Futhermore, RFC 5280 and earlier versions of X.509 state:

The X.500 series of specifications defines rules for comparing
distinguished names that require comparison of strings without regard
to case, character set, multi-character white space substring, or
leading and trailing white space.  This specification relaxes these
requirements, requiring support for binary comparison at a minimum.

This is a contradiction. The above states that binary comparison of DNs is acceptable, but other sections require a more sophisticated comparison algorithm.
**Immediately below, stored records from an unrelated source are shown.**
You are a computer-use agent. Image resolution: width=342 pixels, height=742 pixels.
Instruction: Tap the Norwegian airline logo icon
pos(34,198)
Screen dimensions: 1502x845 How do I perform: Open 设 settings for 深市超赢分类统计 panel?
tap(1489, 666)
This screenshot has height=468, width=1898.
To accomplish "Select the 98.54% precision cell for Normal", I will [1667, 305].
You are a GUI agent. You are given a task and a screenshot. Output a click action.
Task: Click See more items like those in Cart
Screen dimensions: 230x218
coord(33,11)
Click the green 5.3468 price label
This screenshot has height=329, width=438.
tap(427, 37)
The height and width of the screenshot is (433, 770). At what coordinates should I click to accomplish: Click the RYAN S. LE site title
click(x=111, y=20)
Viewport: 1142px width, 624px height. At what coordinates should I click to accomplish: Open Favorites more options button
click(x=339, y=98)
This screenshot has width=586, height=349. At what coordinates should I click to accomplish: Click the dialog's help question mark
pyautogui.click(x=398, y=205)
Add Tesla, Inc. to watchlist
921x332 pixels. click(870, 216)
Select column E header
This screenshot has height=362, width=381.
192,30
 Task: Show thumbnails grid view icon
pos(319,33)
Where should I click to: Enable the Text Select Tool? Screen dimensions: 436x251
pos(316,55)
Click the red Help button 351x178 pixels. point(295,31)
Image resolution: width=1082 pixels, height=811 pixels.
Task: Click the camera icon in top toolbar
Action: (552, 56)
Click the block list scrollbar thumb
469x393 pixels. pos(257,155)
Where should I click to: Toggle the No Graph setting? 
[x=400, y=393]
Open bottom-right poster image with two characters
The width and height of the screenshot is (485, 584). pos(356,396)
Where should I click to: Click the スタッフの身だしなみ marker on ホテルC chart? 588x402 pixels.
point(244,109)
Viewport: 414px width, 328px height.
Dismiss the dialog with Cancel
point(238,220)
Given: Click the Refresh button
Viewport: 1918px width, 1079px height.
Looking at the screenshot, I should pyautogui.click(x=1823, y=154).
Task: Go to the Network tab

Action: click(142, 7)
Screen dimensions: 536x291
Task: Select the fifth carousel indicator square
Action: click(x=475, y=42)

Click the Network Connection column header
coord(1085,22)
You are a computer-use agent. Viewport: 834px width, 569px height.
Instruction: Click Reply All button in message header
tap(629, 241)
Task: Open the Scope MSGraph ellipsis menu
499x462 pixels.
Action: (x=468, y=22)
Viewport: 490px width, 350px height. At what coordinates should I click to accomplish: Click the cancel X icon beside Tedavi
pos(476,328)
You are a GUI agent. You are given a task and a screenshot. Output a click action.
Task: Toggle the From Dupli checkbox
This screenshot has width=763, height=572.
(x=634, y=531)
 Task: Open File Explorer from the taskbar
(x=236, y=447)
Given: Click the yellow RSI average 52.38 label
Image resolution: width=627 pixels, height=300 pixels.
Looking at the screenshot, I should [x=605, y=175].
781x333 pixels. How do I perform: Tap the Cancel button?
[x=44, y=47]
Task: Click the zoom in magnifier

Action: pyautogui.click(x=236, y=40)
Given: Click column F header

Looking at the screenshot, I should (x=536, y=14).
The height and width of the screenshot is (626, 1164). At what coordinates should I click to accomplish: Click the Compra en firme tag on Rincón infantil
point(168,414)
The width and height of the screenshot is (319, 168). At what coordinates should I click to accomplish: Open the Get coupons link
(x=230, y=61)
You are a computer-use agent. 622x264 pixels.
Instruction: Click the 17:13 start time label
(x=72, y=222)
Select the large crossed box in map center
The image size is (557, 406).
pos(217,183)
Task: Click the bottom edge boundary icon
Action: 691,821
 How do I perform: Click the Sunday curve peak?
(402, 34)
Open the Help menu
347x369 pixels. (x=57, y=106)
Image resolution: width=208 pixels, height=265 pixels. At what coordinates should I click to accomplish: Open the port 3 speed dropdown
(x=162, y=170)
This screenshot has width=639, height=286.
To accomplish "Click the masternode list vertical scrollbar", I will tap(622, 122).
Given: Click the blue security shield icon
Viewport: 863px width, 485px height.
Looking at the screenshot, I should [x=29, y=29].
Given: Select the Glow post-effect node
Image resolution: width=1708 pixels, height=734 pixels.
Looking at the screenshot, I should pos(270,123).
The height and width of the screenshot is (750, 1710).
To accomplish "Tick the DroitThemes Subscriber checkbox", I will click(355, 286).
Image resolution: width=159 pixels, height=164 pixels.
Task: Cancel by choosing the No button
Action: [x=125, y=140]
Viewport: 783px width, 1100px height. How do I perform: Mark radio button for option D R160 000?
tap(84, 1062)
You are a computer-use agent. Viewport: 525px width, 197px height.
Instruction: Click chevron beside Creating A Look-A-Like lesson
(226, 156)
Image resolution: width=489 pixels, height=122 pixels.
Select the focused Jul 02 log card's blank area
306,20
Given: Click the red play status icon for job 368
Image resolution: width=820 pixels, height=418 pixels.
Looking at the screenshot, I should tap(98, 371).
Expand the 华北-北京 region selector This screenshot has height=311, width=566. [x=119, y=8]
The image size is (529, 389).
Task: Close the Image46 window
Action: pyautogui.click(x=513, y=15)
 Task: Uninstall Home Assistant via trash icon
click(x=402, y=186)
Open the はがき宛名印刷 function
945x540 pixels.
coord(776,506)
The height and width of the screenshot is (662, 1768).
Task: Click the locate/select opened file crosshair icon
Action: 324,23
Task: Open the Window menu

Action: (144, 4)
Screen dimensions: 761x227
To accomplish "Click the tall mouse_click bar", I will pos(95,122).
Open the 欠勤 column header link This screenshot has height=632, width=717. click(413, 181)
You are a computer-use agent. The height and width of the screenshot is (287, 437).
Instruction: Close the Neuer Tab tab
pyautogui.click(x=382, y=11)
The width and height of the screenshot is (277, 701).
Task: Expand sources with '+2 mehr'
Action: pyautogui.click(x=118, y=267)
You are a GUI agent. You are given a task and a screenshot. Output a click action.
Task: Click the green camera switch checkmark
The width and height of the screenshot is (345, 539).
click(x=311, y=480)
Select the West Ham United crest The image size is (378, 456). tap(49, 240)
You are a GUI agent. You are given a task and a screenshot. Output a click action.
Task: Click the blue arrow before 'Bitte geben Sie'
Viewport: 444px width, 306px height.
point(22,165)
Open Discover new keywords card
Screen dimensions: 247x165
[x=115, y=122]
The combination of this contradiction, historical considerations and (no doubt) programmer laziness means that many X.509 implementations only perform binary comparison of DNs.

How CAs should handle DN attribute encoding §

To ease certification path construction with clients that only perform binary matching of DNs, RFC 5280 states the following requirement:

When the subject of the certificate is a CA, the subject
field MUST be encoded in the same way as it is encoded in the
issuer field (Section 4.1.2.4) in all certificates issued by
the subject CA.  Thus, if the subject CA encodes attributes
in the issuer fields of certificates that it issues using the
TeletexString, BMPString, or UniversalString encodings, then
the subject field of certificates issued to that CA MUST use
the same encoding.

This is confusing wording, but in practical terms there are two requirements:

  1. The Issuer DN on a certificate must be byte-identical to the Subject DN of the CA that issued it.
  2. The attribute encodings in a CA’s Subject DN must not change (e.g. when the CA certificate gets renewed).

If a CA violates either of these requirements breakage will ensue. Programs that do binary DN comparison will be unable to construct a certification path to the CA.

For end-entity (or leaf) certificates, the subject DN is not use in any links of the certification path. Changing the subject attribute encoding when renewing an end-entity certificate will not break validation. But it could still confuse some programs that only do binary comparison of DNs (e.g. they might display two distinct subjects).

Processing certificate requests §

What about when processing certificate requests—should CAs respect the attribute encodings in the CSR? In my experience, CA programs are prone to issuing certificates with the subject encoded differently from how it was encoded in the CSR. CAs may do various kinds of validation, substitution or addition of subject name attributes. Or they may enforce the use of a particular encoding regardless of the encoding in the CSR.

Is this a problem? It depends on the client program. In my experience most programs can handle this situation. Problems mainly arise when the issuer or subject encoding changes upon renewal (for the reasons discussed above).

If a CSR-versus-certificate encoding mismatch does cause a problem for you, you may have to create a new CSR with the attributes encoding you expect the CA to use for the certificate. In many programs this is not straightforward, if it is possible at all. If you control the CA you might be able to configure it to use particular encodings for string attributes, or to respect the encodings in the CSR. The options available and how to configure them vary among CA programs.

Recap §

X.509 requires the use of either PrintableString or UTF8String for most DN attribute types. Strings consisting of printable 7-bit ASCII characters can be represented using either encoding. This ambiguity can lead to problems in certification path construction.

Formally, two DNs that have the same attributes and values are the same DN, regardless of the string encodings used. But there are many programs that only perform binary matching of DNs. To avoid causing problems for such programs a CA:

CAs will often issue certificates with values encoded differently from how they were presented in the CSR. This usually does not cause problems. But if it does cause problems, you might be able to configure the client program to produce a CSR with different attribute encodings. If you control the CA you may be able to configure it to have a different treatment for attribute encodings. How to do these things was beyond the scope of this article.